→ Exercise
Recast everything from the line containing "Reload the page" down to the end of the entries as a numbered list, skipping blank lines. Omit the pictures from your answer.

[START OF Record set]

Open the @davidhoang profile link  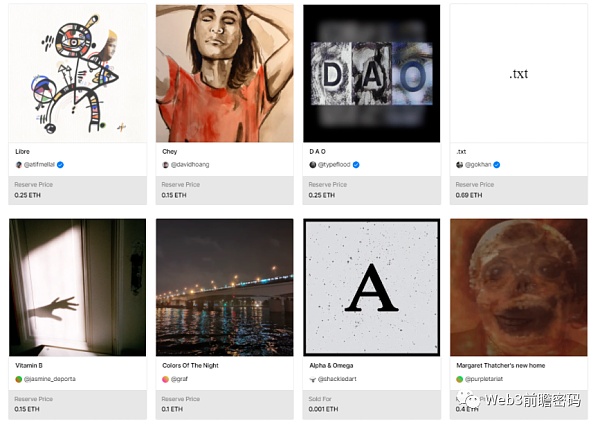190,165
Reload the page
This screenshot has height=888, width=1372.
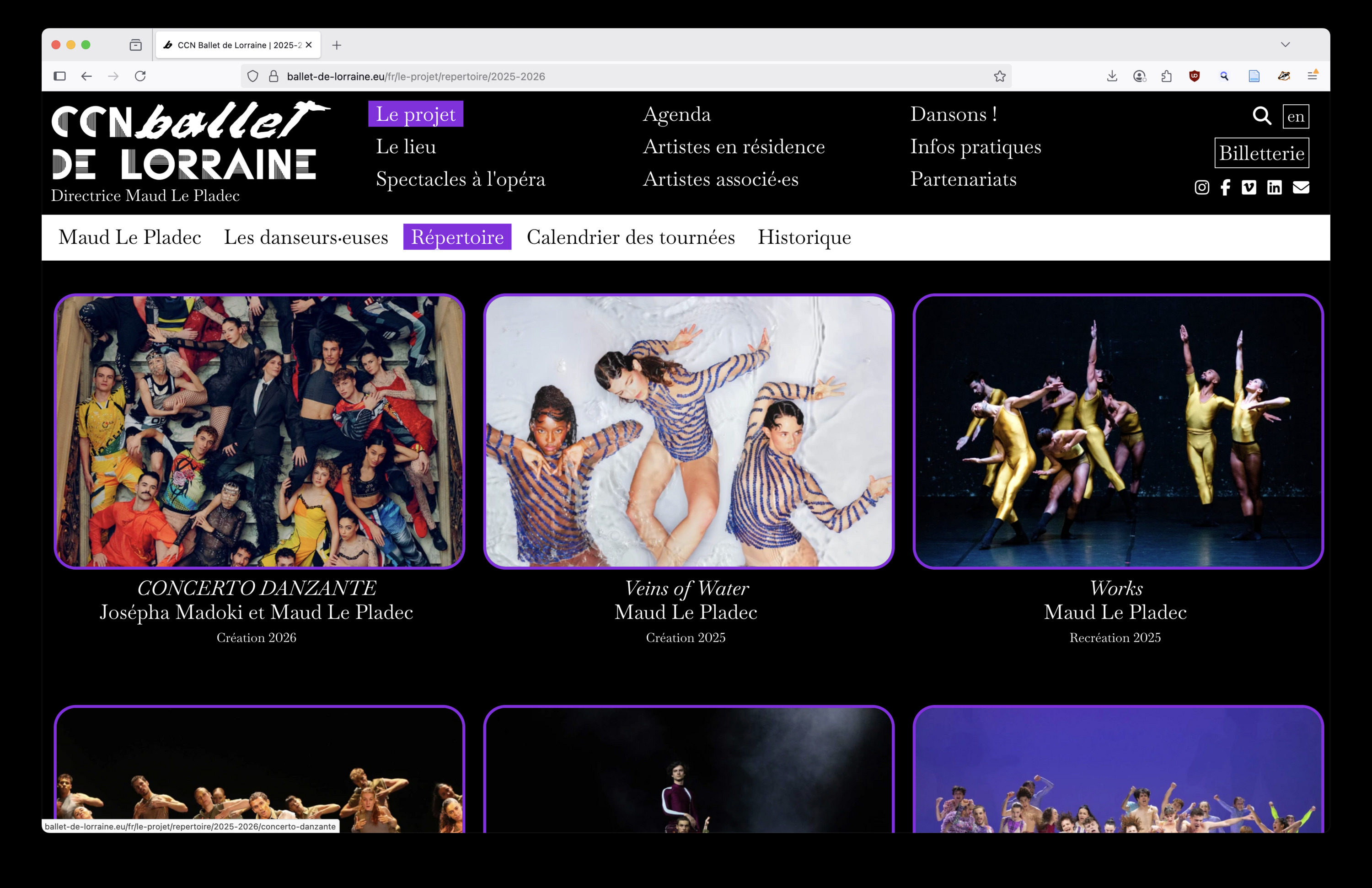tap(140, 76)
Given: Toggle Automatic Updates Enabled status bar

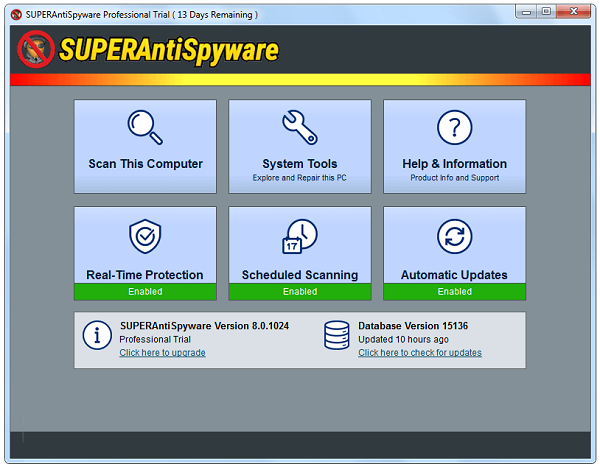Looking at the screenshot, I should pos(454,291).
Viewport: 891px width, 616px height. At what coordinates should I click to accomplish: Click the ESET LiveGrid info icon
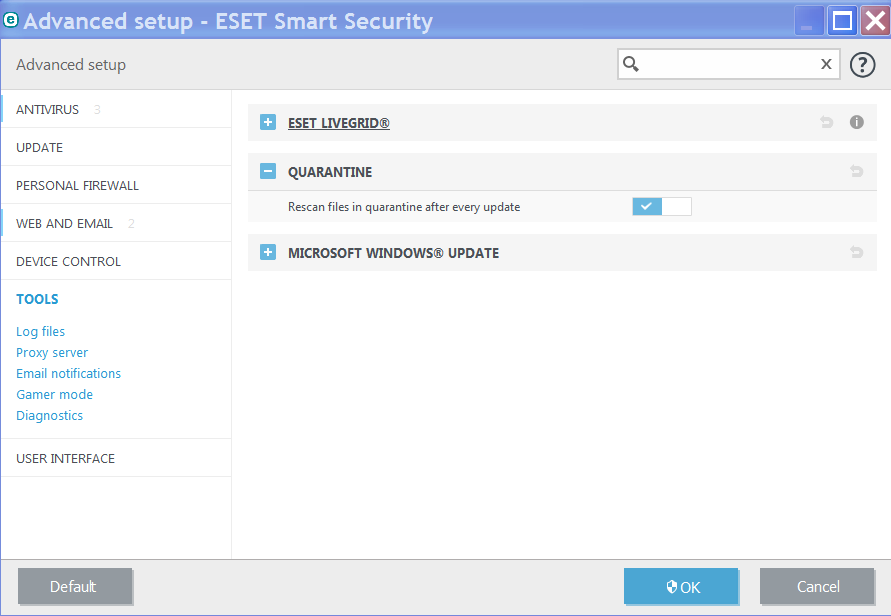point(857,122)
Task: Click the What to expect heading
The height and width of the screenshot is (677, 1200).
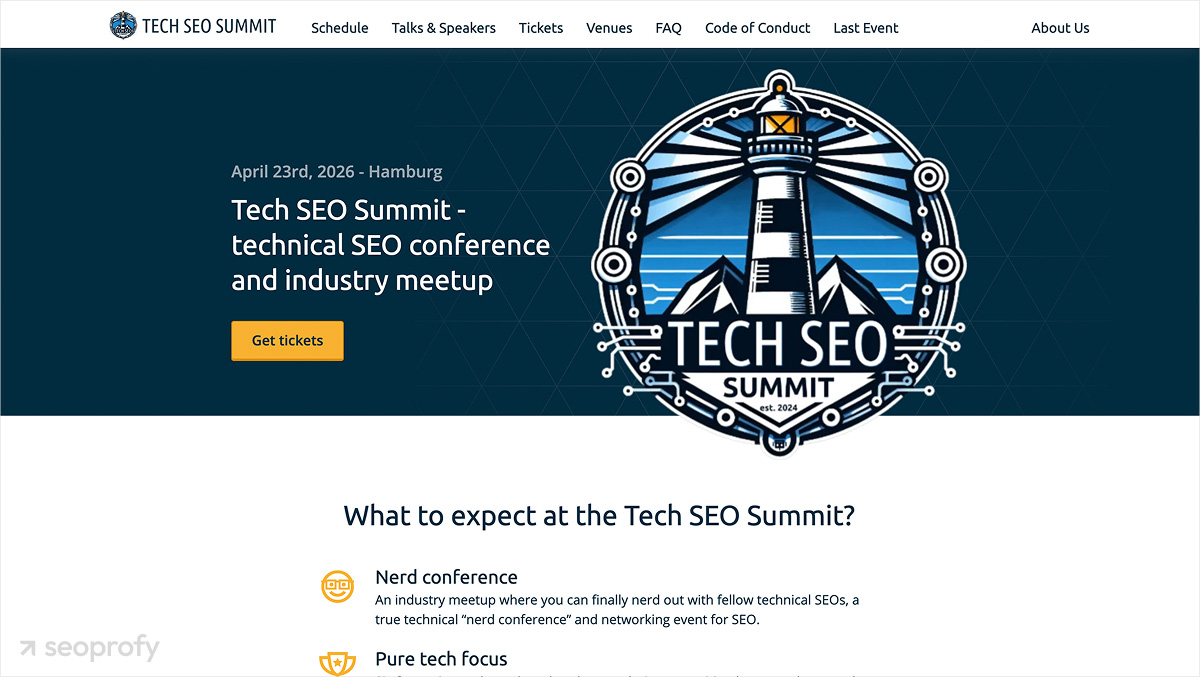Action: point(600,516)
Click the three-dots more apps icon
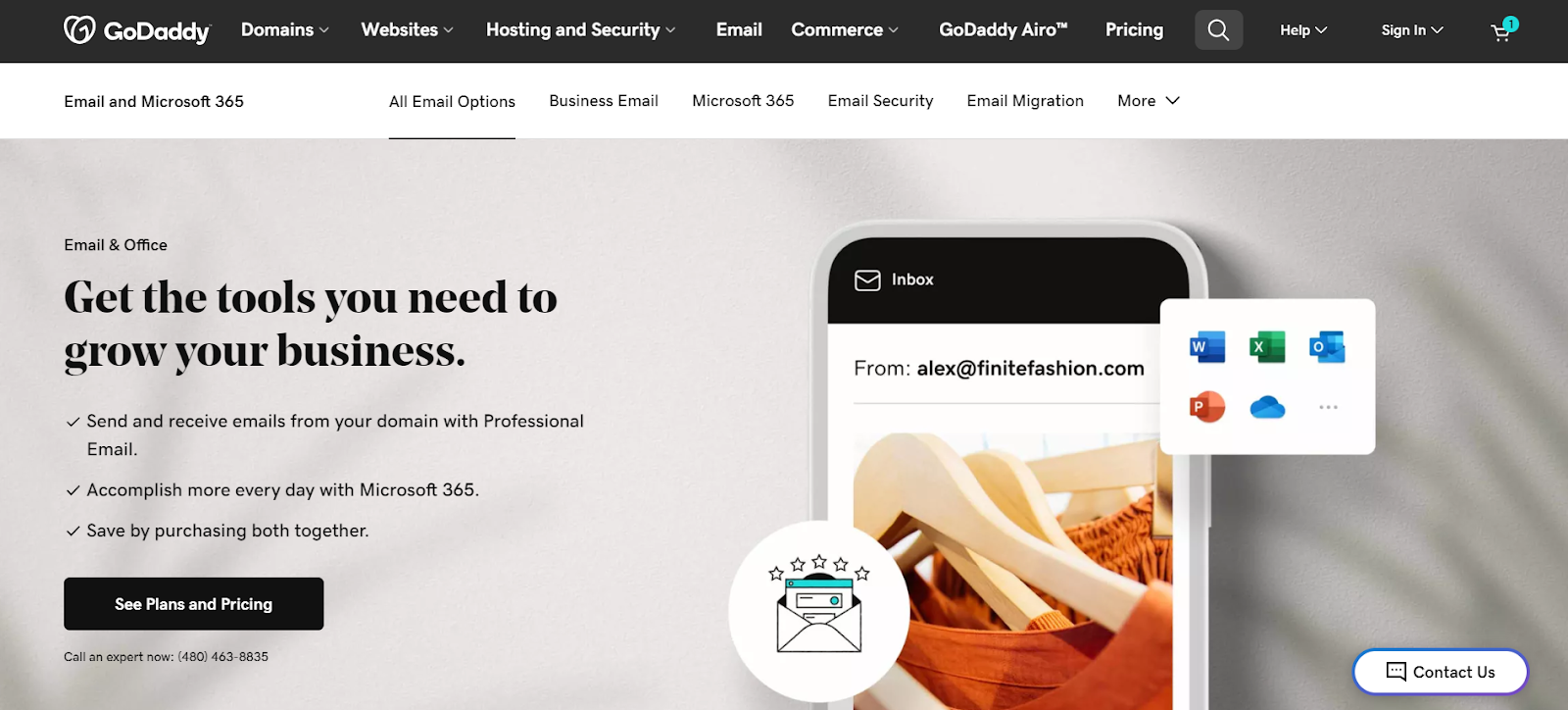 pos(1328,407)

[END OF Record set]

→ The completed task
1. Reload the page
2. This screenshot has height=888, width=1372.
3. tap(140, 76)
4. Given: Toggle Automatic Updates Enabled status bar
5. Looking at the screenshot, I should pos(454,291).
6. Viewport: 891px width, 616px height. At what coordinates should I click to accomplish: Click the ESET LiveGrid info icon
7. point(857,122)
8. Task: Click the What to expect heading
9. The height and width of the screenshot is (677, 1200).
10. Action: point(600,516)
11. Click the three-dots more apps icon
12.  pos(1328,407)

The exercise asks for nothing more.